This article is shared with LebTown by content partner Spotlight PA.

By Kate Huangpu of Spotlight PA

HARRISBURG — Pennsylvania’s highest court will hear arguments today from lawyers for Gov. Tom Wolf, top lawmakers, and voters as it decides what the state’s congressional districts will look like for the next decade.

The state Supreme Court agreed to take over the highly consequential process in early February after a lower appellate judge held hearings on more than a dozen map proposals.

Commonwealth Court Judge Patricia McCullough recommended the justices pick the map passed by the Republican-controlled General Assembly and rejected by Wolf, who called it “highly skewed.” The high court is not required to follow McCullough’s counsel and can pick one of the proposals, alter them, or draw a different map.

The court is working against the clock. Already, it has paused the primary election calendar and delayed the signature collecting process for candidates.

Pennsylvania is unable to use its current congressional map as the state lost one of its 18 seats due to sluggish population growth.

This is not the first time the Pennsylvania Supreme Court has been asked to weigh in on the state’s congressional districts. In 2018, it threw out the map approved by former Republican Gov. Tom Corbett in 2011, finding it to be an unconstitutional partisan gerrymander.

Spotlight PA will have updates on the hearing throughout the day.

Last updated 11:30 a.m.

Senate Democrats

Clifford Levine, the counsel for Senate Minority Leader Jay Costa (D., Allegheny), said all of the submitted maps fulfill the baseline requirements outlined in the high court’s 2018 ruling.

But the justices in that case, he said, also emphasized the principles of responsiveness and partisan fairness, which measures whether a map is reflective of the partisan leaning of a state using a combination of metrics.

“It’s about having an equal opportunity to translate votes into equal representation,” said Levine.

Some justices pushed back on the map’s split of Pittsburgh, questioning why it was “absolutely necessary” and noting the plan is one of the least similar to the current map. Levine responded that the split may not be absolutely necessary, but is allowable in order to keep together communities of interest.

U.S. Rep. Guy Reschenthaler (R., Pa.)

U.S. Rep. Guy Reschenthaler (R., Pa.) submitted two maps, which prioritize minimizing county splits over other traditional criteria. His counsel argued that partisan fairness should not be a priority as it uses unstable metrics.

“Call it proportionality, call it responsiveness, call it partisan fairness,” said Matthew Haverstick, counsel for Reschenthaler. “I believe these are all code words for another way of saying gerrymandering.”

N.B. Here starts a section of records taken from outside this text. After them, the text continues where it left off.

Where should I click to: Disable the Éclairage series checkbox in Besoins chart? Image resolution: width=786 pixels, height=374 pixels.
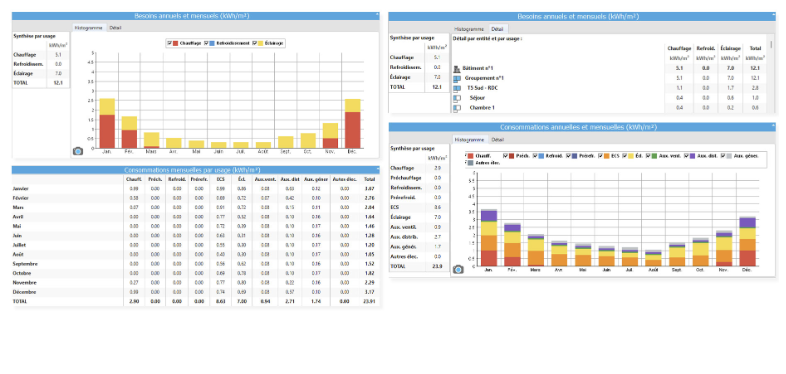[255, 44]
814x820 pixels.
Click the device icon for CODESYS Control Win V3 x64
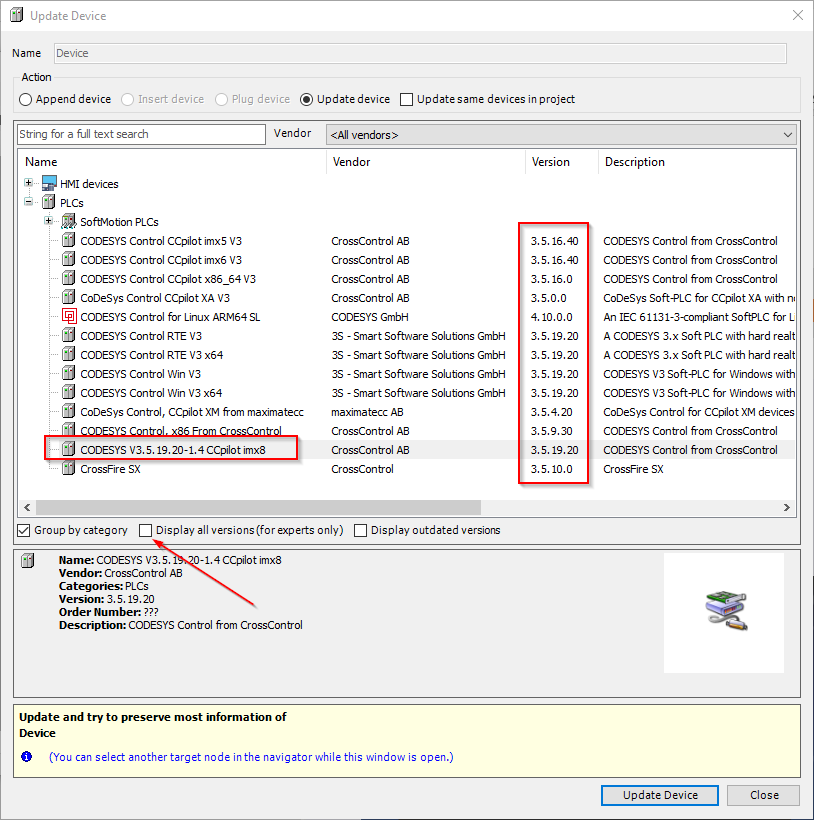66,391
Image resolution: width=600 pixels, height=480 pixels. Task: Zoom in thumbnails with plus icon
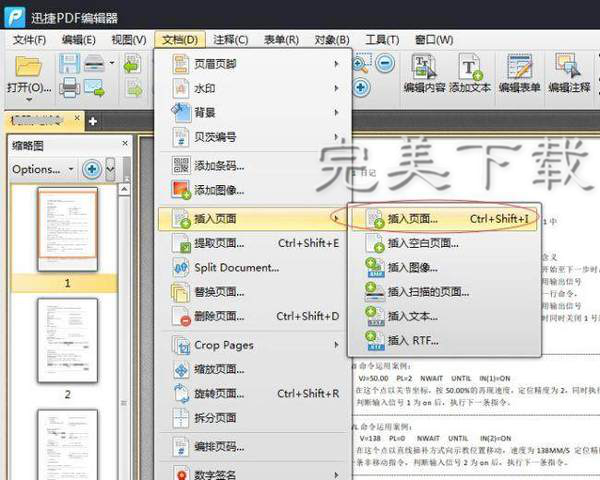pos(92,169)
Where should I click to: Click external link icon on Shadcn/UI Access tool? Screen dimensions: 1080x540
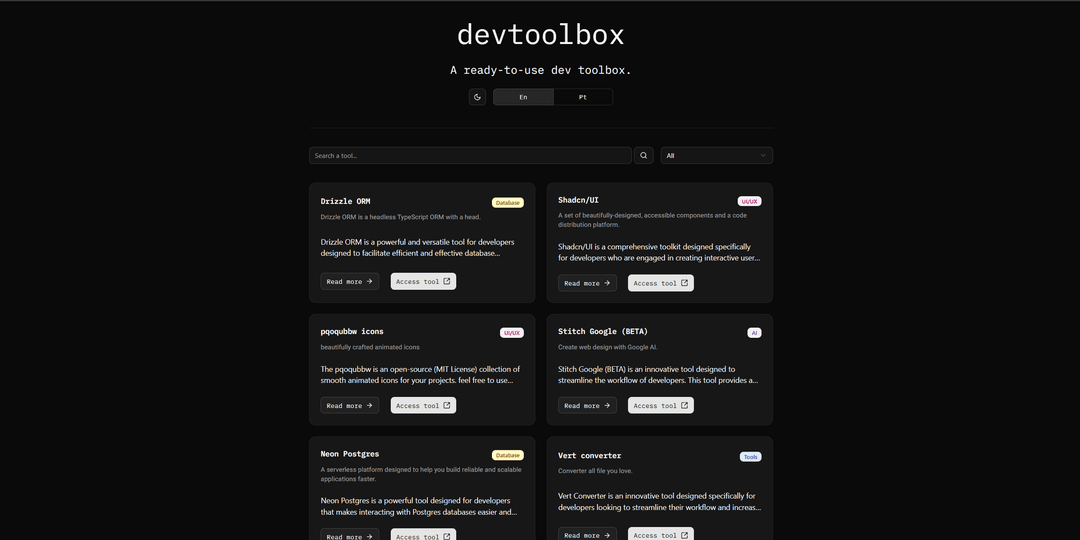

Haverstick also argued against maps with geographically large districts. One justice pushed back, saying, “It’s not geography, it’s people. I am sure that I have more people on my block in South Philadelphia than” in some counties.

Carter petitioners

The so-called Carter petitioners are a group of citizens who live in densely populated areas. They brought one of the two lawsuits asking the state courts to take over the congressional redistricting process.

Their proposed map, they say, is as similar as possible to the current congressional map, with 86% of residents staying in the same district. Matthew Gorden, their counsel, argued that this approach of “least change” should be valued over other considerations.

Gorden said the map was guided by that principle and not motivated by partisan intentions.

“We don’t have visibility into why most of the other maps ended up where they did,” he said. “We do for the Carter map.”